[Opening PROVIDED RECORDS section]

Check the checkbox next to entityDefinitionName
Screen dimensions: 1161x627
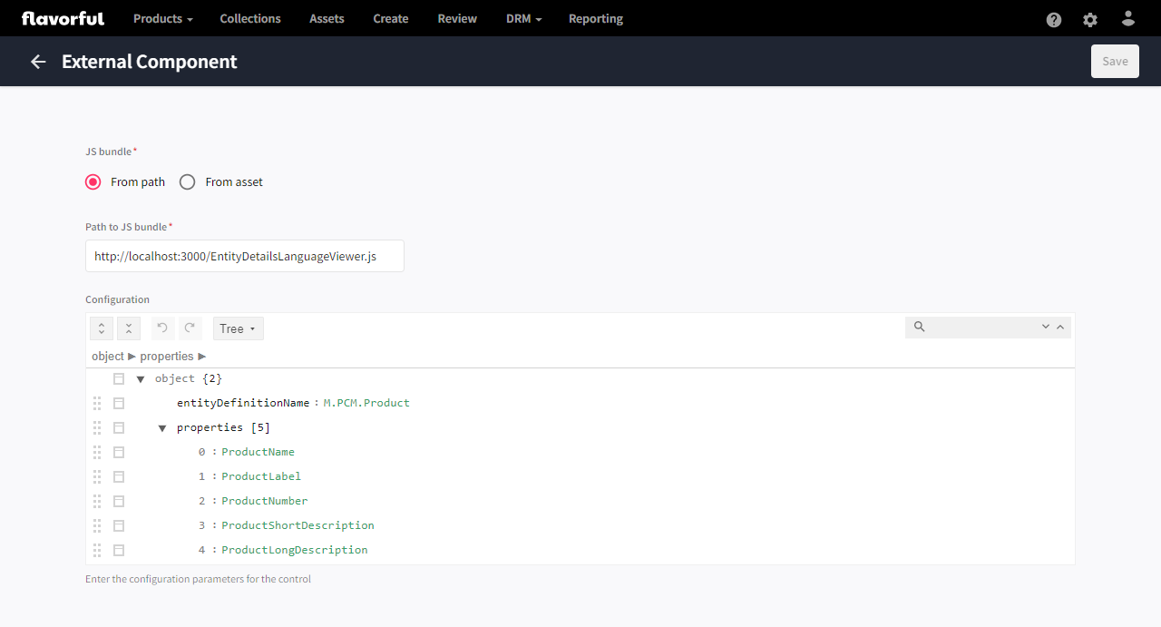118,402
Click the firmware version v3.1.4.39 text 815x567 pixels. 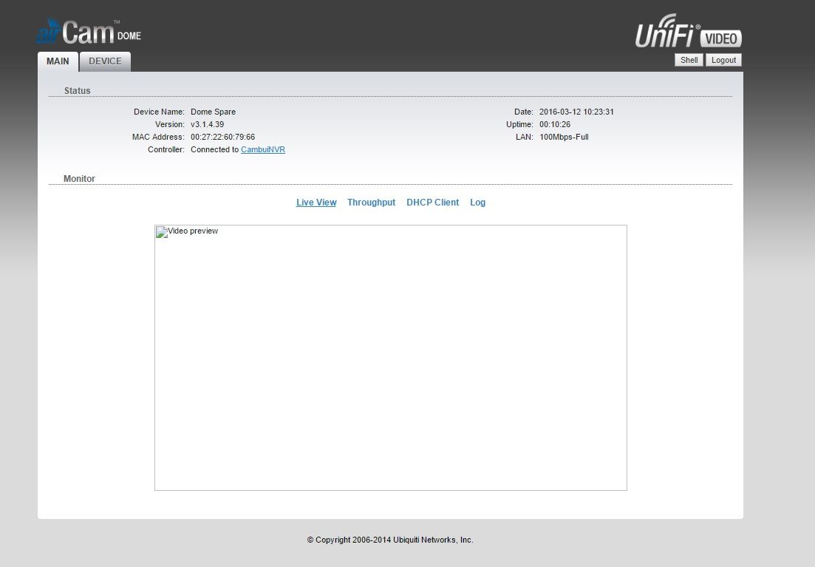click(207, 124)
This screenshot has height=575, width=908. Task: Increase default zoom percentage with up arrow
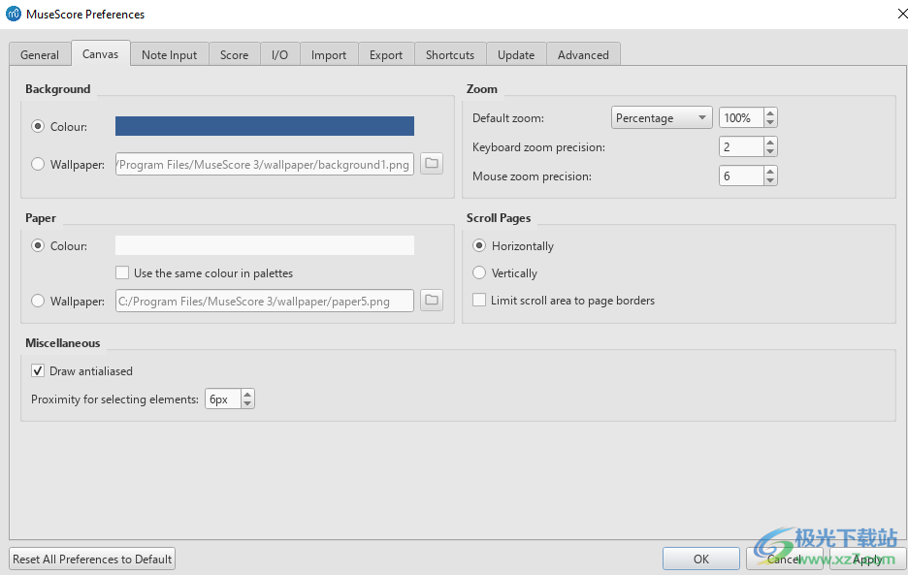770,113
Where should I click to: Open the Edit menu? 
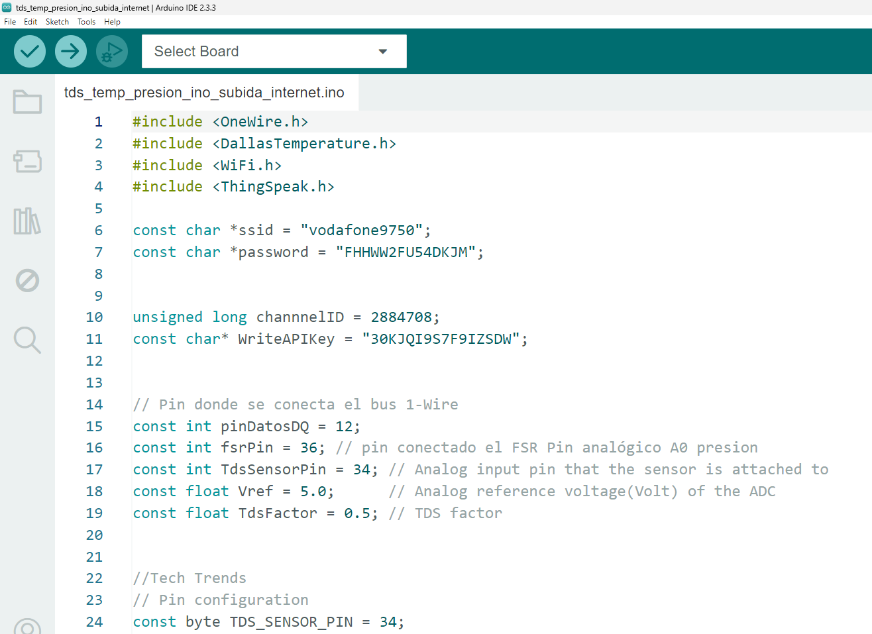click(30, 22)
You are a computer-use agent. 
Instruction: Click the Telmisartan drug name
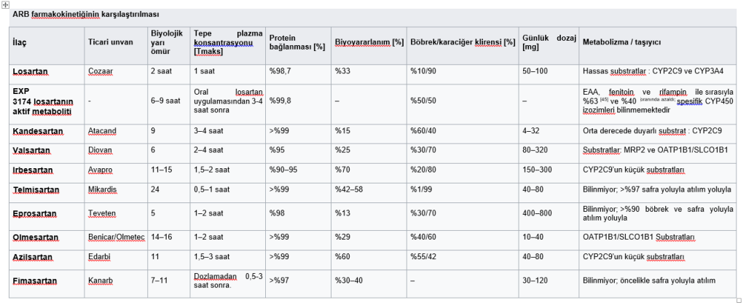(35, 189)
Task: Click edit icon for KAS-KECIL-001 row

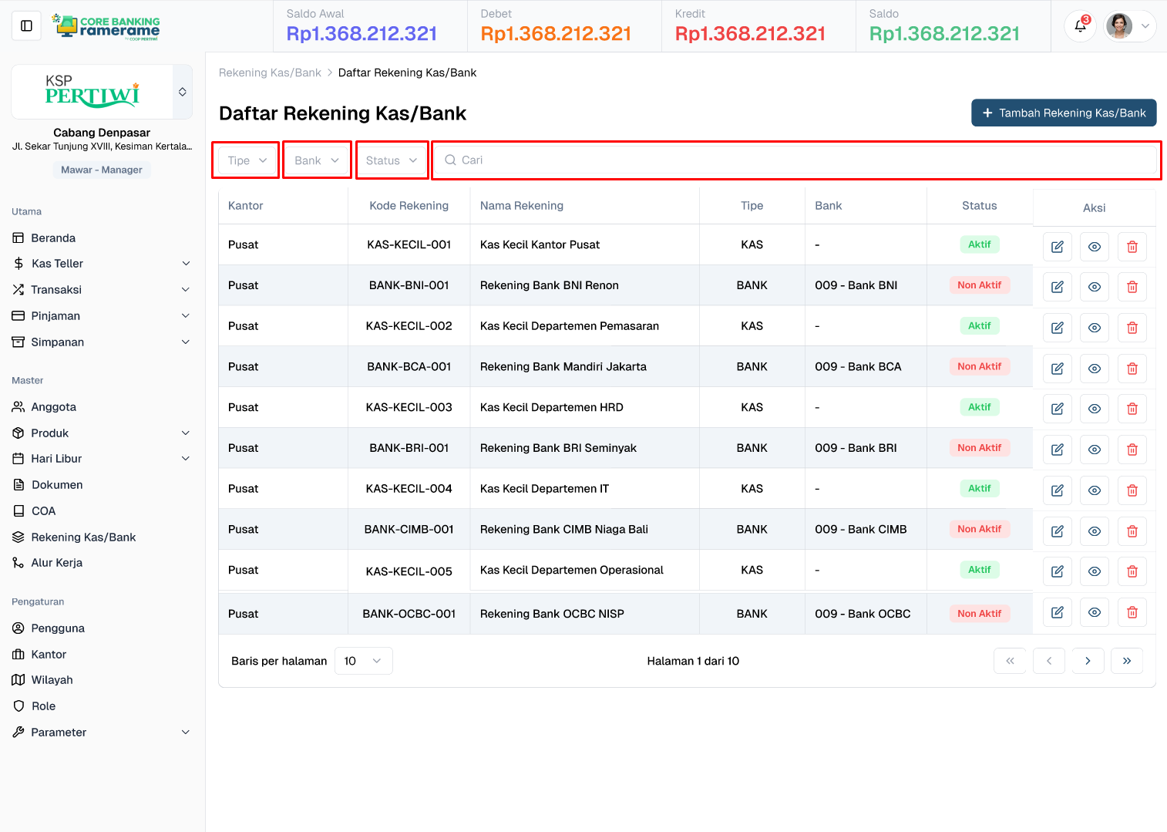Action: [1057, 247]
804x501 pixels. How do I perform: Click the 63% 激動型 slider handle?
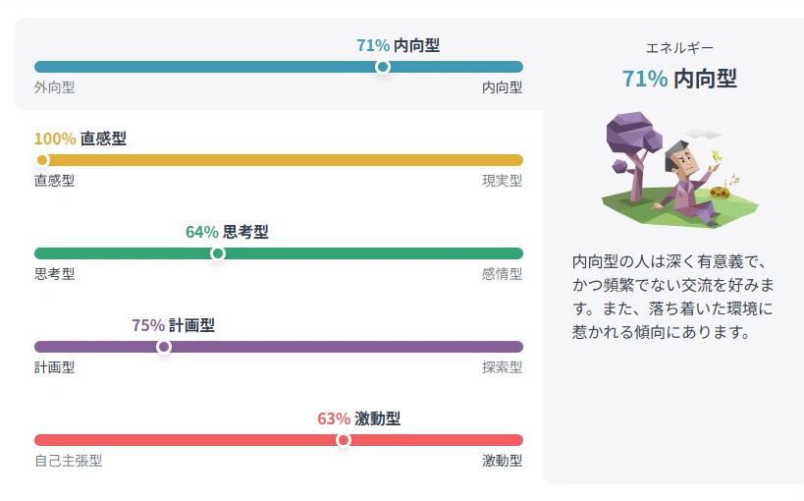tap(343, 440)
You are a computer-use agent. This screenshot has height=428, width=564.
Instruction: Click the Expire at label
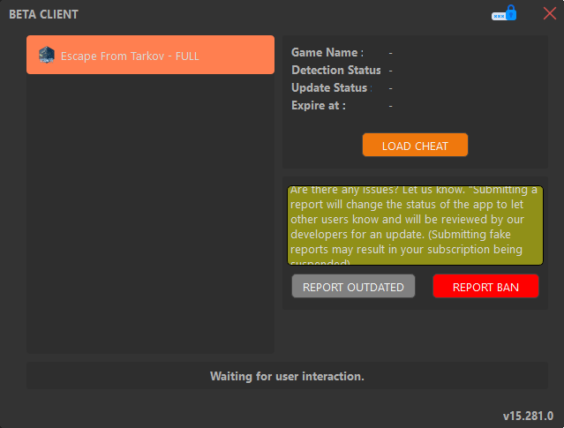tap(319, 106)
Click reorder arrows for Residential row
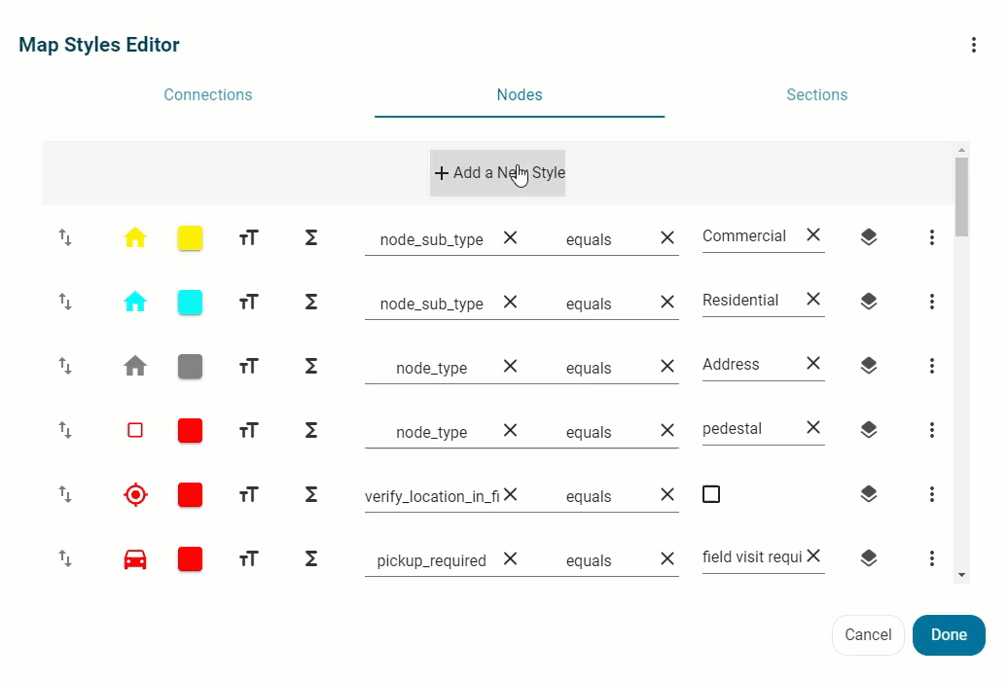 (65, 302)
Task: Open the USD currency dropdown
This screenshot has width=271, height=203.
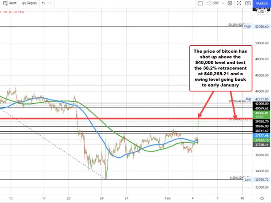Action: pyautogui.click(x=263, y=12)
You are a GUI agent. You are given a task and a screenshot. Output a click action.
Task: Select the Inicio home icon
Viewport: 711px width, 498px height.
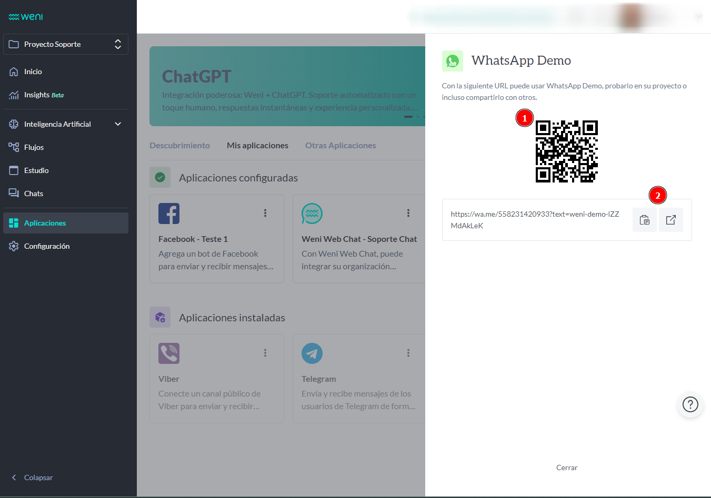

[Closing PROVIDED RECORDS section]

[TASK ITEM] In the records above, which lines hold the string "computer"? Copy each one.

[YOUR RESPONSE]
You are a computer-use agent. 
You are a computer-use agent. This screenshot has height=428, width=564.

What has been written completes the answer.